А потом мир снова сжался до размеров шестнадцатиметровой комнаты в коммуналке. Потому что Харальд погиб в автокатастрофе, смертью нелепой, как и любая другая преждевременная смерть.
Лариса не пыталась вышибить клин клином, потому что знала: это бесполезно. Но бесчисленные мужчины, которых она, к огромному неудовольствию соседей, приводила в свою комнату, призваны были хоть как-то согреть своим теплом ее мир, ограниченный четырьмя стенами и бесконечный в ледяной тоске. Согреть если не душевно, то хотя бы телесно.
Теперь ее «обычные» картины, безукоризненные по технике, напоминали холодные раскрашенные фотографии. Все окружающее слишком больно напоминало о неосуществившихся мечтах, именно потому, что они были так реальны. Поэтому ее пейзажи и натюрморты, четкие и безжизненные, совершенно не пользовались спросом. Зато абстрактные картинки, разноцветные пятна, кляксы и полосы, в которые Лариса вкладывала всю себя, буквально перетекая в них, расходились влет.
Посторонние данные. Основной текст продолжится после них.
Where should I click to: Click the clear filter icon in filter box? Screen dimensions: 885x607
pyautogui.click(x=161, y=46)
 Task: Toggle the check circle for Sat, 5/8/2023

У каждого из нас есть «пустые лета», а есть центральные годы, на которые потом, как бусины на нитку, нанизываются все дальнейшие события. Для нее таким годом был тот, в который она нашла и потеряла единственную свою любовь. Поэтому встреча с Максимом была только следствием. Потому что Макс чем-то напоминал ей Харальда. Очень отдаленно. Так, Харальд для бедных. Не такой красивый, не такой умный, не такой добрый, а очень даже наоборот: грубый, эгоистичный, без тормозов, к тому же любитель выпить и пустить пыль в глаза.
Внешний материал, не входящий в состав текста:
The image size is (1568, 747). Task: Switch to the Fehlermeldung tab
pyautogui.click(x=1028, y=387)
Это был мазохизм чистейшей воды. Лариса мучалась, ругалась с Максом, уходила, хлопнув дверью, но все равно возвращалась. Потому что он не давал ей забыть. Вот только Ларой, даже Ларисой, не разрешала себя звать, это было слишком больно, хотя и прошло уже без малого восемь лет. Она стала Лорой - дурацкое, претенциозное имя, которое почему-то ассоциировалось у нее с выдутым из жвачки пузырем. Что ж, иногда она самой себе казалась таким же пузырем - который громко лопается и залепляет физиономию липкой паутиной.
Ей никогда не были нужны стимуляторы для того, чтобы писать картины. Ее приятели пили, курили «травку», жевали «кислотные» промокашки и отвратного вида поганки. Некоторые нюхали или даже кололись. Для воображения, для вдохновения, говорили они, попробуй. Но она боялась. Не привыкания, зависимости - нет. Разве такое может случиться с ней - особенной, непохожей на других?! Боялась чего-то привнесенного извне, навязанного ей дурманом. Она смотрела на них с ужасом и отвращением, потому что слишком хорошо знала, что такое наркотики. И даже подумать не могла, что придет такой день, когда она не сможет жить без дозы.
В тот день все было иначе.
Почему-то не писалось. Навалилась тяжелая душная апатия, кисть просто валилась из рук. Несильно, но тупо болела голова. Обычно, если дело не шло, Лора злилась, швыряла кисти, тряпки, ругалась, пинала стулья. Но теперь хотелось сесть на пол и заплакать. Что она и сделала. И за этим непродуктивным занятием ее застал звонок в дверь.
Генка просто лучился благодушием и сочувствием.
- Не расстраивайся, - ворковал он, как почтовый голубь. - Со всеми случается. Творческий кризис. Это пройдет.
Лора только головой мотала: не пройдет, никогда не пройдет.
- Значит, не пиши пока. Отдохни.
Она продолжала упрямо трясти головой.